A novel methanol-electricity cogeneration system based on the integration of water electrolysis and plasma waste gasification

Abstract

A new methanol-electricity cogeneration system consisting of plasma gasification, alkaline water electrolysis, methanol synthesis and supercritical CO2 cycle was designed to achieve near zero emission resource utilization of medical waste. The newly designed methanol-electricity cogeneration system uses synthesis gas converted from medical waste by plasma gasification and hydrogen obtained by water electrolysis for methanol synthesis. It uses a supercritical CO2 cycle to improve its performance. In addition, the waste heat carried by each flow unit in the process is used to provide domestic hot water for residents. Based on a model built with Aspen Plus and Matlab software, the system's advantages are examined in terms of thermodynamics and economics, and the effects of the main parameters are studied using a 4.00 kg/s plasma gasifier as an example.
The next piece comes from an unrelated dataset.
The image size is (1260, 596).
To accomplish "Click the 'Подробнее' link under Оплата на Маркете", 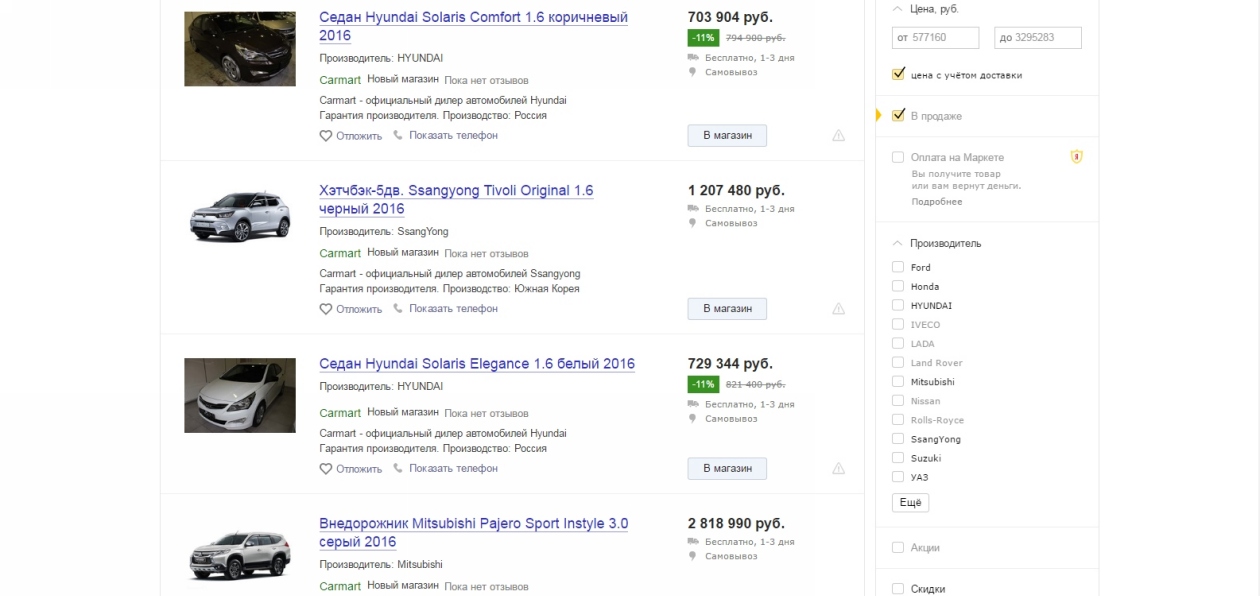I will click(x=936, y=202).
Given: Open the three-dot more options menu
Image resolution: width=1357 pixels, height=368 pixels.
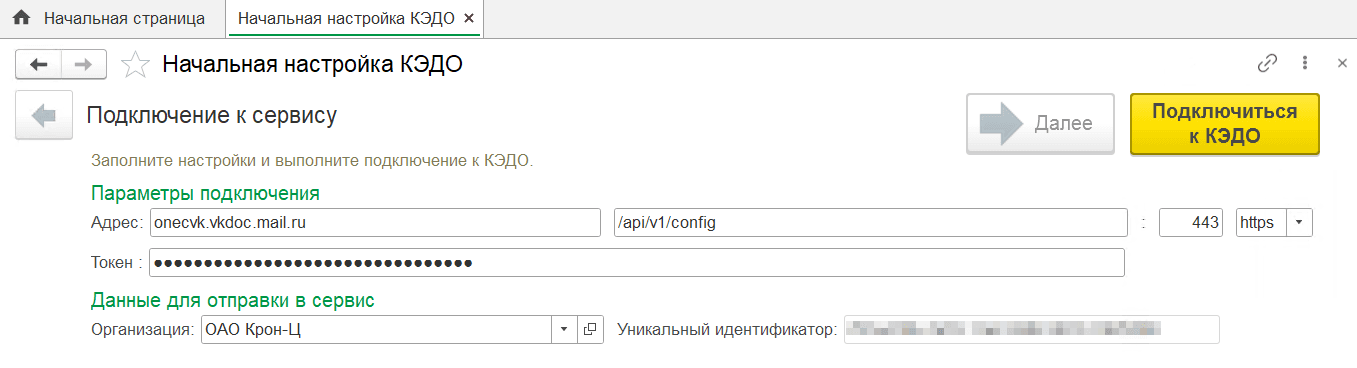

The results show that the system can achieve a methanol yield of 6.32 kg/s, an energy efficiency of 67.42%, and an exergy efficiency of 68.60%. The main source of irreversibility can be traced to three components, the gasifier, the electrolyzer, and the methanol reactor, which account for 75.31% of the total exergy destruction. It only takes 3.53 years to recover the initial investment in the proposed system, and over a 20-year lifetime, the waste-to-energy project yields a net present value of 355,318.47 k$.